Cartridge Brass (Copper C260)
Copper C260 is a zinc-alloyed formulation with approximately 30% zinc with less than 1% lead and iron. This grade is sometimes referred to as cartridge brass thanks to its history of use in ammunition cartridges. Other common applications include rivets, hinges, and radiator cores.
Tensile Strength, Yield (MPa) | Fatigue Strength (MPa) | Elongation at Break (%) | Hardness (Brinell) | Density (g/cm^3) |
---|---|---|---|---|
Tensile Strength, Yield (MPa) 95 | Fatigue Strength (MPa) 90 | Elongation at Break (%) 65 | Hardness (Brinell) 54 | Density (g/cm^3) 8.53 |
* Generalized values. For reference only.
Free-Cutting Brass (Copper C360)
Copper C360, also referred to as free-cutting brass, is highly machinable due to the relatively high amount of lead in the alloy. Typical applications include gears, screw machine parts, and valve components.
Tensile Strength, Yield (MPa) | Fatigue Strength (MPa) | Elongation at Break (%) | Hardness (Brinell) | Density (g/cm^3) |
---|---|---|---|---|
Tensile Strength, Yield (MPa) 124 to 310 | Fatigue Strength (MPa) 138 | Elongation at Break (%) 53 | Hardness (Brinell) 63 to 130 | Density (g/cm^3) 8.49 |
* Generalized values. For reference only. Values vary greatly depending on temper.
Finishes and Post-Processing Options
Like stainless steel or copper, brass is often left uncoated due to its inherent conductivity, corrosion resistance, and low friction coefficient. However, clear coating is considered if the application is cosmetic and the part is exposed to the elements. Listed below are some useful surface finishes for CNC machined brass.
Hand polishing, buffing, or honing: Brass is often used for ornamental applications. This is in part because different brass alloys naturally show up in different colors. Polishing brass can produce a very smooth and shiny surface, making it ideal for aesthetic components.

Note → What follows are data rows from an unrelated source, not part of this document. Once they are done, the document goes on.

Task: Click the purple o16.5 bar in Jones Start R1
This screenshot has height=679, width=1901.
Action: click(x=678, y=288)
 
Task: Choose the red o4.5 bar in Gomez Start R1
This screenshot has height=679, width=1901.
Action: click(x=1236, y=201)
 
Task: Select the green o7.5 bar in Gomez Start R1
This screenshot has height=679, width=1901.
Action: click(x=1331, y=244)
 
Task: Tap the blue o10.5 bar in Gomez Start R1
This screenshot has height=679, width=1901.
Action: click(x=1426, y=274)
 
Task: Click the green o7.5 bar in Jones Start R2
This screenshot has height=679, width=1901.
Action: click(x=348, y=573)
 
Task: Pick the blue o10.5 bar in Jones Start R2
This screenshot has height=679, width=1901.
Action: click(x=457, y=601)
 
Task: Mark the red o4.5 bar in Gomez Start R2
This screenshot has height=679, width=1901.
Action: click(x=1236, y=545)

As Machined: Brass readily accepts machining, so its freshly machined surfaces often come out with attractive finishes even without any extra attention. As such, it’s often viable to just leave the part as machined. The surface finish is further improved with additional finishing passes.
Cost-saving Design Tips
Brass is a costly material, so optimization of its use is recommended.
Design for manufacturing (DFM): Even though brass is easy to machine, take care to design parts that follow the applicable DFM principles. In addition to this, designing the part to minimize the number of machine setups will further reduce the cost of machining.
Choose the right grade: If the application is a purely cosmetic one, it is not necessary to use high-strength or low-friction brass. If, however, your part needs a lot of machining, (like a gear, for example) then a more machinable brass is used in order to minimize machining time.